The provincial government suggested that Valhalla Wilderness Society was misrepresenting their plans, but defended the concept to build new lodges in provincial parks.

"We are not building mini-Whistler’s all over the province," said Bill Barisoff, Minister of Land, Water and Air Protection in a CBC interview. "It’s a matter of creating access. It’s a matter of building access to parks for senior and families."

Sherrod says the documents also suggest that the government is actively selling the lodge opportunities, which will likely result in foreign ownership and investment in the lodges from the U.S., Europe and Japan.

"I compare this to what happened with the logging industry, with multinational forest companies gradually taking over control of our public forests. Except in this case it will be multinational hotel owners, and one day they could be calling the shots on our parks," said Sherrod.

Rather than allowing for-profit lodges, Sherrod believes that any lodges created should be owned, at least partially, by the public to ensure proper management of public lands.
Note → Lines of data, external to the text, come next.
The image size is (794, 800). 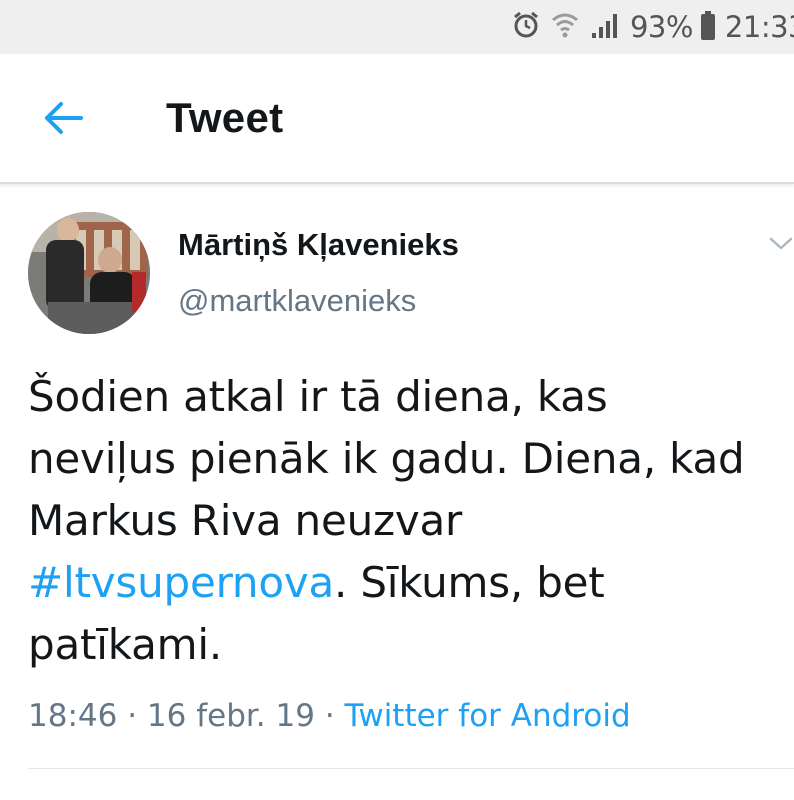 I want to click on page-title: Tweet, so click(x=225, y=118).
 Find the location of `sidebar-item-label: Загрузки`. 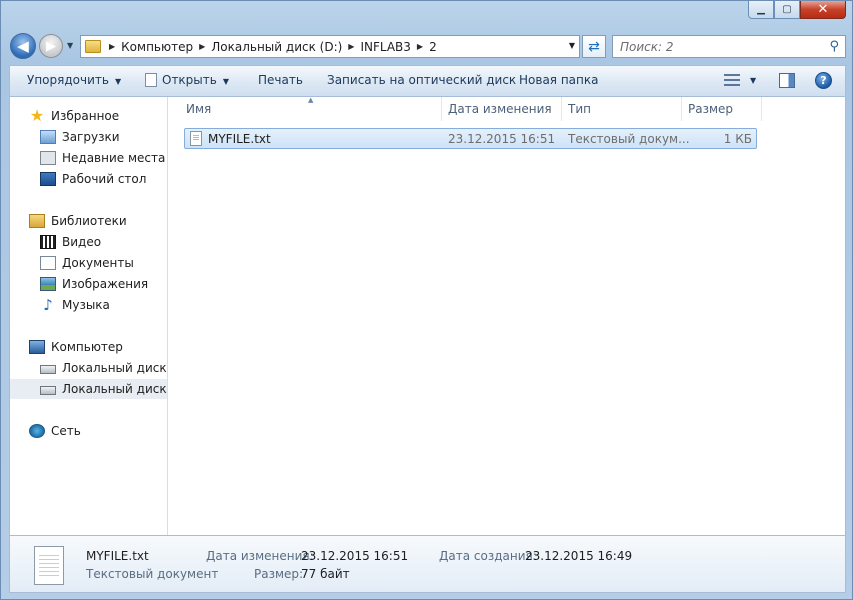

sidebar-item-label: Загрузки is located at coordinates (91, 137).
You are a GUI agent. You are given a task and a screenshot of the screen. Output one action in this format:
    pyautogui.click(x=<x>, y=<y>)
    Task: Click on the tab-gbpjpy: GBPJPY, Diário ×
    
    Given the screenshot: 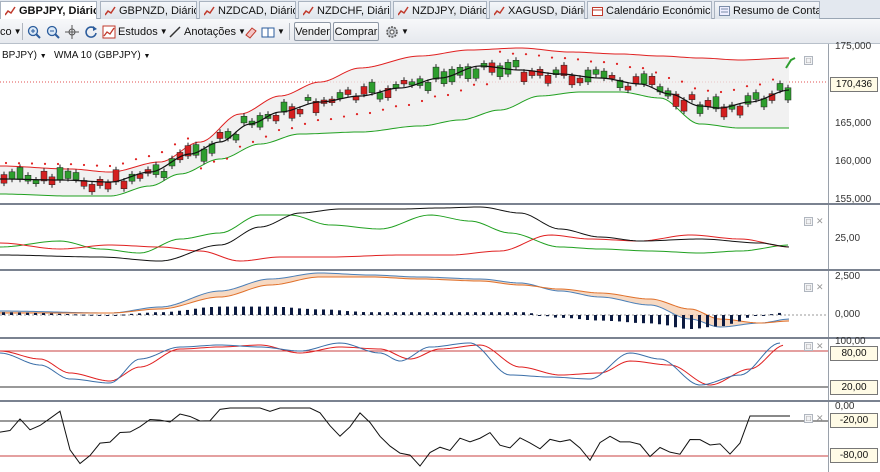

The Western Canada Wilderness Committee was also suspicious of the government’s plans.

"We were flabbergasted when we saw the documents," said Gwen Barlee, the policy director for the WCWC. "There has been absolutely no public consultation on this – none.

"We are really concerned that this initiative will confer property rights to developers.

Eva Riccius of the Canadian Parks and Wilderness Society agreed. "For-profit lodges should be located outside of parks, near communities where they will provide economic benefits for those communities. With lodges in parks come problems with more roads, power infrastructure, waste water, garbage disposal, staff housing, and concerns with appropriate types of recreation. It’s a slippery slope toward privatization – big outside money means big outside control."